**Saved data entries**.
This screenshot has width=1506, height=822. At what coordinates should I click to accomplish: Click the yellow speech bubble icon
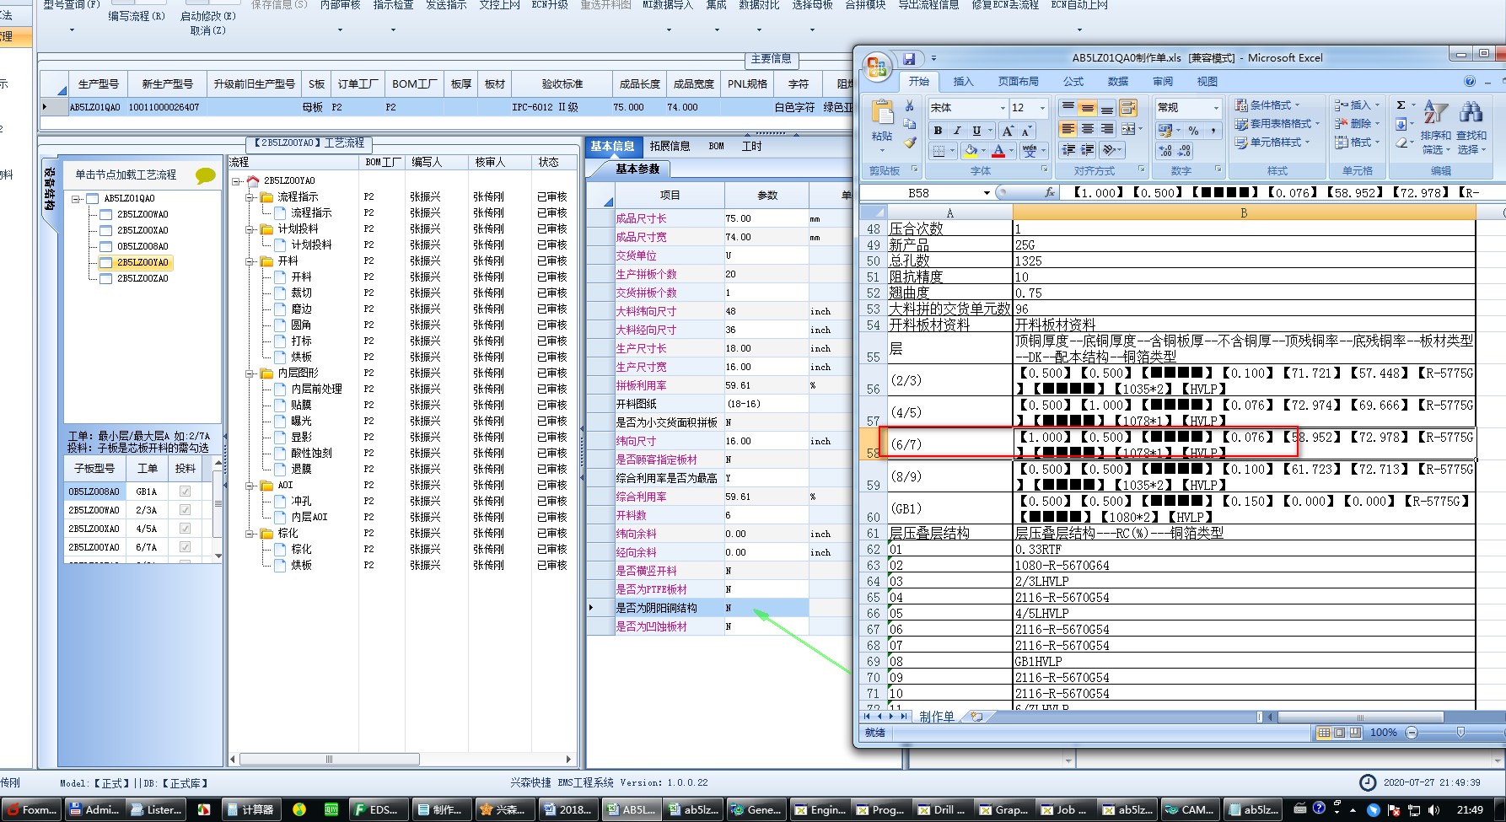[x=205, y=175]
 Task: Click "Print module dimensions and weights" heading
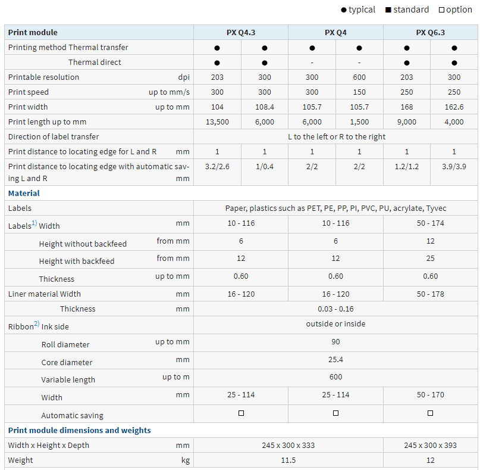coord(79,430)
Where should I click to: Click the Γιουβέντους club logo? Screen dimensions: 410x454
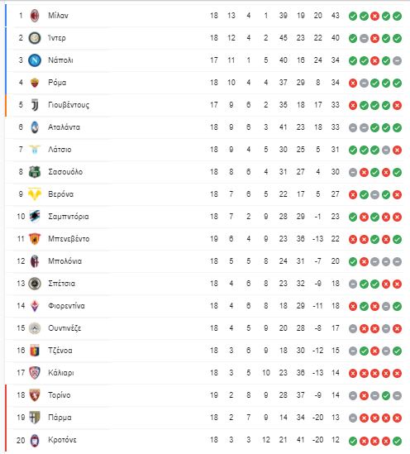(x=35, y=105)
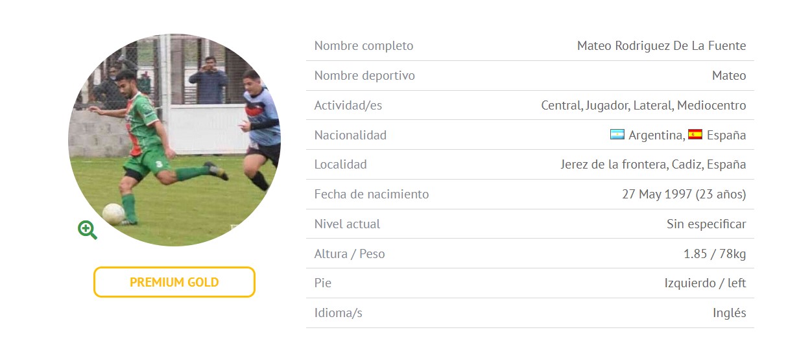
Task: Click the Nombre deportivo value Mateo
Action: [x=729, y=75]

**EXERCISE PROMPT**.
Although the records contain pictures, only their text should be repeated, exactly as it appears.

**OUTPUT BELOW**.
This screenshot has width=1506, height=822. At what coordinates should I click to accomplish: Click the yellow speech bubble icon
[x=205, y=175]
 Task: Click "Print module dimensions and weights" heading
coord(79,430)
Where should I click to: Click the Γιουβέντους club logo? Screen dimensions: 410x454
(x=35, y=105)
Task: Click the Nombre deportivo value Mateo
Action: [x=729, y=75]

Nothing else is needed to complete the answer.